Autonomic Nervous System: dry mouth, hyperhidrosis.

Gastrointestinal: difficulty swallowing, heartburn, flatulence, constipation.

Cardiovascular: tachycardia.

Musculoskeletal: leg pain, muscle fatigue.

Genitourinary: diuresis.

Miscellaneous: pruritus, fever, earache, nasal congestion, tinnitus, euphoria, allergic reactions.

Several cases of dermatological reactions, including toxic epidermal necrolysis and erythema multiforme, have been reported.

The following adverse drug events may be borne in mind as potential effects of the components of this product.

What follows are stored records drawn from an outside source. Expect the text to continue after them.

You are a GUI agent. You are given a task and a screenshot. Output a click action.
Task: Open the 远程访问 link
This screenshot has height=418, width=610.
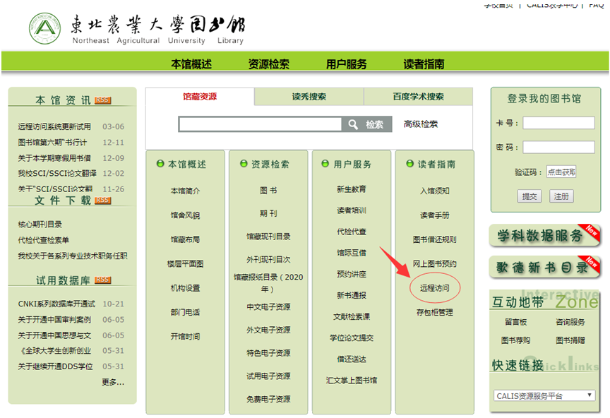434,288
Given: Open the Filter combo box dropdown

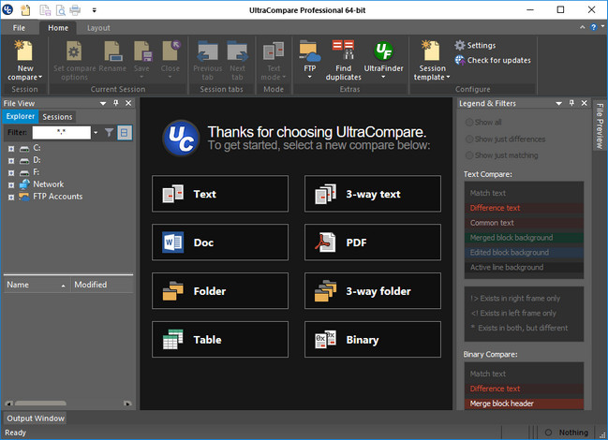Looking at the screenshot, I should point(96,133).
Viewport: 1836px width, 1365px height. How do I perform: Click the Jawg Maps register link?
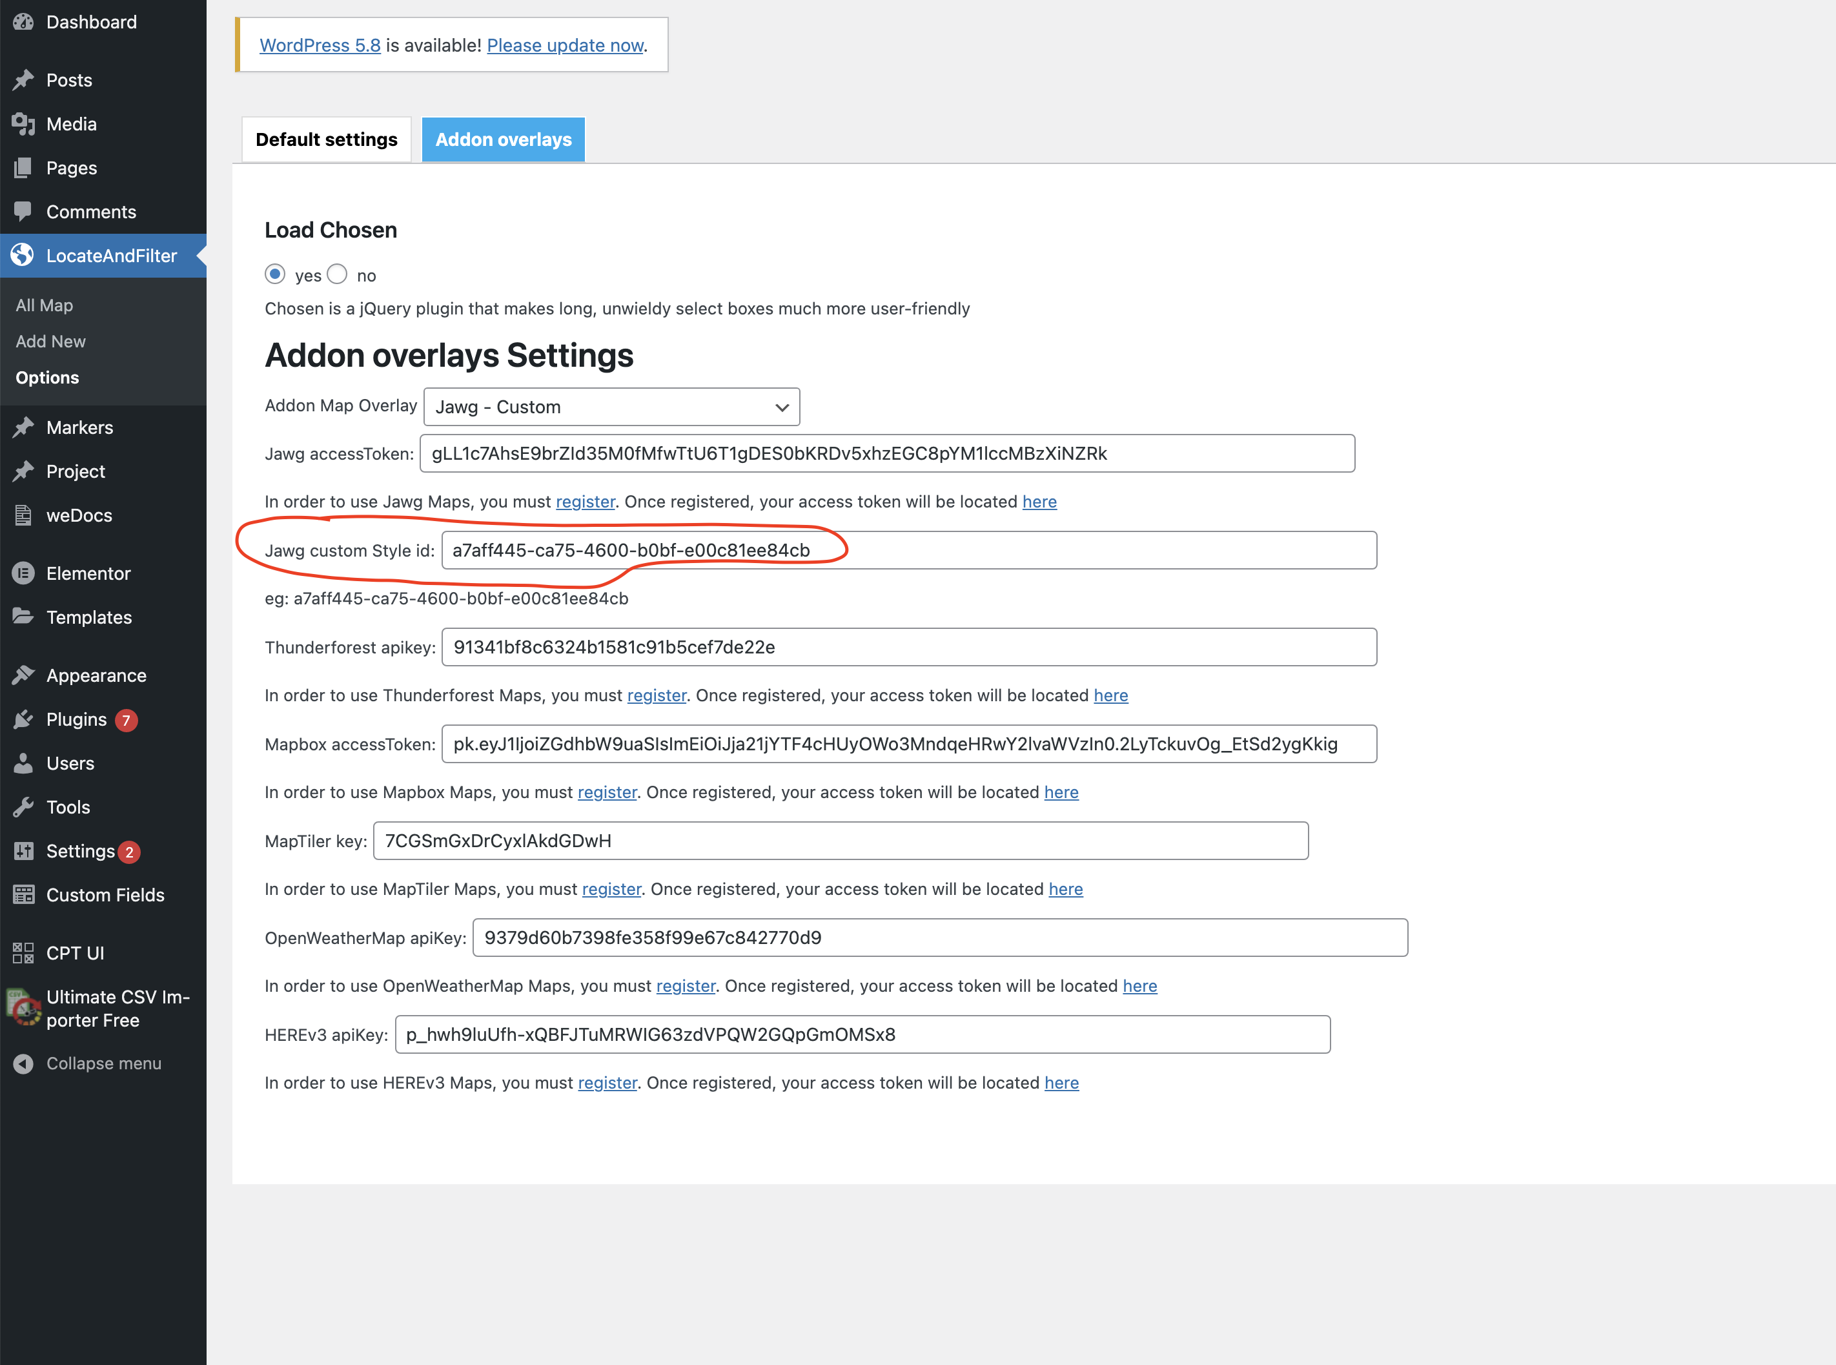point(585,502)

Potential effects of high dosage are listed in the OVERDOSAGE section.

Acetaminophen: allergic reactions, rash, thrombocytopenia, agranulocytosis.

Caffeine: cardiac stimulation, irritability, tremor, dependence, nephrotoxicity, hyperglycemia.

Drug Abuse and Dependence

Abuse and Dependence

Butalbital: Babiturates may be habit forming: Tolerance, psychological dependence, and physical dependence may occur especially following prolonged use of high doses of barbiturates. The average daily dose for the barbiturate addict is usually about 1500 mg. As tolerance to barbiturates develops, the amount needed to maintain the same level of intoxication increases; tolerance to a fatal dosage, however, does not increase more than two-fold. As this occurs, the margin between an intoxication dosage and fatal dosage becomes smaller. The lethal dose of a barbiturate is far less if alcohol is also ingested. Major withdrawal symptoms (convulsions and delirium) may occur within 16 hours and last up to 5 days after abrupt cessation of these drugs. Intensity of withdrawal symptoms gradually declines over a period of approximately 15 days. Treatment of barbiturate dependence consists of cautious and gradual withdrawal of the drug. Barbiturate-dependent patients can be withdrawn by using a number of different withdrawal regimens. One method involves initiating treatment at the patient's regular dosage level and gradually decreasing the daily dosage as tolerated by the patient.

Vanatol LQ Dosage and Administration

One or two tablespoonfuls (15 mL or 30 mL) every four hours. Total daily dosage should not exceed 6 tablespoonfuls.

Extended and repeated use of this product is not recommended because of the potential for physical dependence.